As Canadians, we often joke about how extreme our weather can get from one day to the next. When it is -25 C out we like to chuckle (or chatter our teeth) and say “how about that global warming, eh?” All jokes aside, we know climate change is real.  We see it hitting home (floods anyone?) and we know it demands action. But taking meaningful action means understanding how climate change affects you and knowing how you can be part of the solution.

In Ontario, plans to tackle climate change are in motion. The province made significant commitments to cut down on carbon emissions and outlined a plan to help Ontario businesses and residents take action against climate change through the choices they make. Part of that plan includes building capacity in Ontario-based organizations that engage local communities on these issues by building awareness about the different actions people can take to be part of the solution.

The School for Social Entrepreneurs (SSE) in Toronto is one such organization. They recently launched the Social Entrepreneurial Leaders Enabling Climate Transition (SELECT) program. SSE’s goal is to engage marginalized communities in Toronto on the impacts of climate change and support them in taking action.

I sat down with Marjorie Brans, managing director at SSE, and Rania Younes a participant of the SELECT program, and director of programs at the Canadian Arab Institute, to understand SELECT’s approach to building climate change awareness.

Marjorie, what is the SELECT program about?

It’s about communities selecting the future they want. We believe many communities want socially and economically just communities that are climate ready, green and sustainable. Ones that are prepared for the extreme weather brought on by climate change.

 Priyan de Silva of the People's Climate Movement, talks about tackling climate change in Ontario
Social entrepreneur, Priyan de Silva of the People’s Climate Movement, shares his journey with SELECT students during an “eyewitness” session.


Why do you think it’s important to engage community organizers of socially marginalized communities on climate change?

Marginalized communities in Canada are not very involved in the conversation around climate change; they’re not being regularly engaged. So I don’t see how we can have a winning climate change strategy if we don’t include these communities in the conversation.  SELECT is an opportunity for established community organizers to understand how climate change will affect their communities and mobilize them to take action and be prepared.

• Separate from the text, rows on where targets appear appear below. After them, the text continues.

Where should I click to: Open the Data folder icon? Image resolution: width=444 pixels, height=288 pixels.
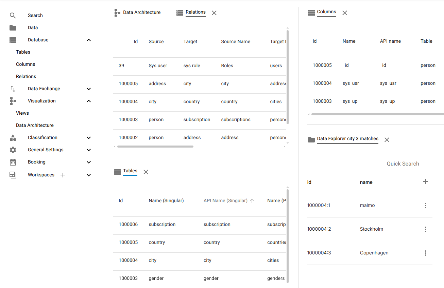[x=13, y=27]

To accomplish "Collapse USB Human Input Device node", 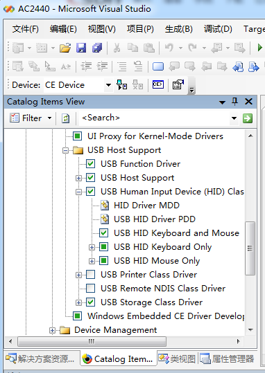I will coord(78,192).
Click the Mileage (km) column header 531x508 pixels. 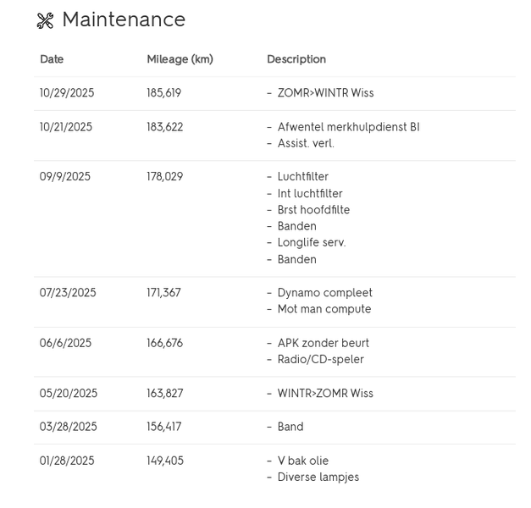point(180,59)
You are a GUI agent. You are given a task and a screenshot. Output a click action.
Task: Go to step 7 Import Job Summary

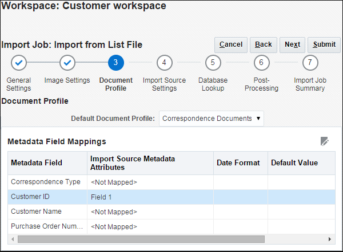tap(310, 62)
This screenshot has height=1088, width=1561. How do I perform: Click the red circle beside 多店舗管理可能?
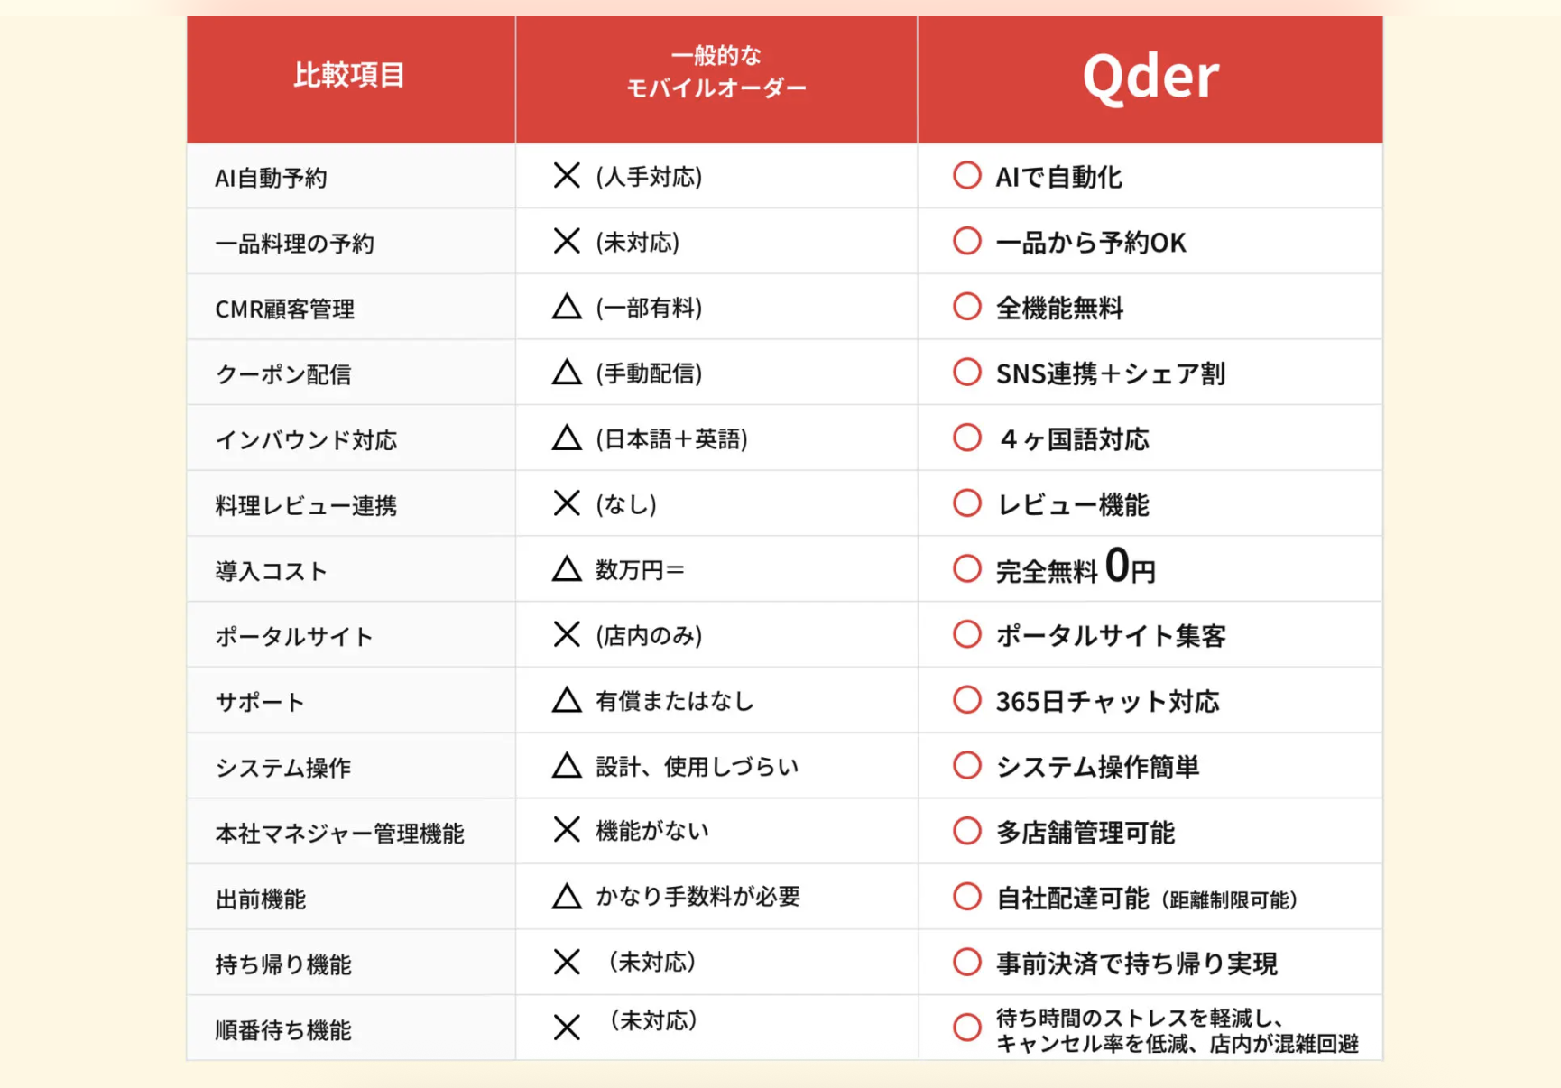(967, 831)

Communities talk about climate change action in Toronto
Mapping exercise used to identify common geographic, thematic, and community-specific interests between SELECT students.

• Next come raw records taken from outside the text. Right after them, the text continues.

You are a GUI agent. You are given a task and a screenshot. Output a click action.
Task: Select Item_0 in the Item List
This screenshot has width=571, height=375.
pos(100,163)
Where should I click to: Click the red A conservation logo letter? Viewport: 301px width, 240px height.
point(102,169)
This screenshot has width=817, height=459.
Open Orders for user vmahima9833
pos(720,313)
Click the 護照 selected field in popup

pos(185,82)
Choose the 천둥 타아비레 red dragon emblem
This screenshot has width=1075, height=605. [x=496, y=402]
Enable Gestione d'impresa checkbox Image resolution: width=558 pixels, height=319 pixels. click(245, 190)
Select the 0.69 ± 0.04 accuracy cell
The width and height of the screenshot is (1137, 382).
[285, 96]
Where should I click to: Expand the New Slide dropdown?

Rania, what are some of the key lessons you’ve taken away from SELECT?

I learned that you have to do this as a team. You need to be inspired by the people around you. I have met so many different people through SELECT who have worked on different initiatives and at different levels who have really inspired me. Learning from them and what they have done, and seeing how they approached their particular project has given me that boost, the confidence, that I can do this too.

I also learned a lot about climate change. In the first two days, we were given a lot of information that I wasn’t aware of. We learned about the bigger issues surrounding climate change – issues, I would see on the news but I would look at and say, ‘I don’t know what that is.’

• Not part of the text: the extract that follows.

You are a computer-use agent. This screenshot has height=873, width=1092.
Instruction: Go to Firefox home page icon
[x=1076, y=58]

Now I have a deeper understanding of climate change and I understand why it matters.

Toronto communities talk about climate change action in Ontario
Rania (second from the left) joined by other community organizers in the SELECT program.


How do you plan on sharing this knowledge with your community?

My community is very disengaged. They know there is a conversation about climate change but they don’t really know how it impacts their lives. I’m hoping to take what I’ve learned from SELECT to my community through a series of educational workshops in collaboration with the Arab Community Centre, to help newcomers to Canada understand climate change and how it will affect their lives. I know what matters to my community, I know how to approach them and now I know how to engage them in conversations about climate change through the things that they value.

Rania talks about sharing climate change knowledge with her community

Programs like SELECT are necessary, valuable and effective. Engagement is important but how people are engaged is even more important. The effects of climate change will be experienced differently from one community to the next. Taking action starts with knowing what is possible for you and in some cases, your community.